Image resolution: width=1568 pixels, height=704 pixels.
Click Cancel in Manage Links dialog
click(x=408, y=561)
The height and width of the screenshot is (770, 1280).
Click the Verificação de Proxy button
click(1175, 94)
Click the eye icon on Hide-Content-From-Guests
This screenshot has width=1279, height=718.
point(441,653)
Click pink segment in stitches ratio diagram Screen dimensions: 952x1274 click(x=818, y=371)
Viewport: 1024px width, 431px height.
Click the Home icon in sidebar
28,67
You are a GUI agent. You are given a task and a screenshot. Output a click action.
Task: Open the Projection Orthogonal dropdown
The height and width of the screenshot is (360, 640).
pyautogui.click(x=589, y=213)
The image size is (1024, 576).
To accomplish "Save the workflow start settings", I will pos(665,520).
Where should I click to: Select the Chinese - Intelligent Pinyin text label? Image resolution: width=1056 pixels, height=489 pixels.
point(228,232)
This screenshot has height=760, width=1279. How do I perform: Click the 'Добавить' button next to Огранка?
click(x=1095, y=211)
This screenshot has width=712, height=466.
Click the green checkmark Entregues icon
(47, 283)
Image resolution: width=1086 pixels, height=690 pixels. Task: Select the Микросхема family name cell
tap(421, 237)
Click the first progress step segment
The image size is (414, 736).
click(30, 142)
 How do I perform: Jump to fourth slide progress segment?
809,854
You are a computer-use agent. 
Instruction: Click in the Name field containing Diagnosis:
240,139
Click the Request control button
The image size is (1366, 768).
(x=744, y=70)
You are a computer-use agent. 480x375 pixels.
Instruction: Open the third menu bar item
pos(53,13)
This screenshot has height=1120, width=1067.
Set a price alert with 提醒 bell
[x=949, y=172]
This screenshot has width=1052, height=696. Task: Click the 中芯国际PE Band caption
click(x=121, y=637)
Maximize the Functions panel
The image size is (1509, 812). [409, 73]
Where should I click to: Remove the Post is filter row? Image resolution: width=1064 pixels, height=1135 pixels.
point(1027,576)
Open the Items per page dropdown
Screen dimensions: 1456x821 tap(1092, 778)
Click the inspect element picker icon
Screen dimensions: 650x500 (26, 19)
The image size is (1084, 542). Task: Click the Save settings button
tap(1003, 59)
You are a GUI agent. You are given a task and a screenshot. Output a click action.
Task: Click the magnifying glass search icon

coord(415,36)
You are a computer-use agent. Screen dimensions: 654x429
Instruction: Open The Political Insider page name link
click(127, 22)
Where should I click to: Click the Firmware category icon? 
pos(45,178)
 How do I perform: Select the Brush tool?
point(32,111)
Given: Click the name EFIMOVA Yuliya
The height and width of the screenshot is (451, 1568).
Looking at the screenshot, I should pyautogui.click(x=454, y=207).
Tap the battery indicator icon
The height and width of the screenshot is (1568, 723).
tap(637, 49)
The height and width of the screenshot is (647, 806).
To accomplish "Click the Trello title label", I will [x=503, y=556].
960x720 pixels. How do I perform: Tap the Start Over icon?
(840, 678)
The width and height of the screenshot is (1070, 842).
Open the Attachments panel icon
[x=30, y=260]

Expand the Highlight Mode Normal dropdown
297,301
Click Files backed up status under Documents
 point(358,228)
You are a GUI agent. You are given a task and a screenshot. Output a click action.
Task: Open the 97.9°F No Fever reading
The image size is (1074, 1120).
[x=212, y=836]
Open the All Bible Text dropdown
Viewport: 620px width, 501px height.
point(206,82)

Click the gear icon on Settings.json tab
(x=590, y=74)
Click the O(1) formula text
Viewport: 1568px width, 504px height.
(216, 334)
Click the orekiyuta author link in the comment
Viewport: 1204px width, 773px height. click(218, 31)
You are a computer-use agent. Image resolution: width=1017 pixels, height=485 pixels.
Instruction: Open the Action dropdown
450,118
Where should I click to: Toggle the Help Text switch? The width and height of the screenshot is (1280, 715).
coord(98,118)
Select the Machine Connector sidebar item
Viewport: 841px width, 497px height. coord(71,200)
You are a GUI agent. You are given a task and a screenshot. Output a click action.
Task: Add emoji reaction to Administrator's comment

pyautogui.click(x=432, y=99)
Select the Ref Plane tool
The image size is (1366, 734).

• Task prompt
Using only the data above, copy out the lines that include the word "will".

• Answer to this problem
To accomplish "Save the workflow start settings", I will pos(665,520).
To accomplish "Click the Trello title label", I will [x=503, y=556].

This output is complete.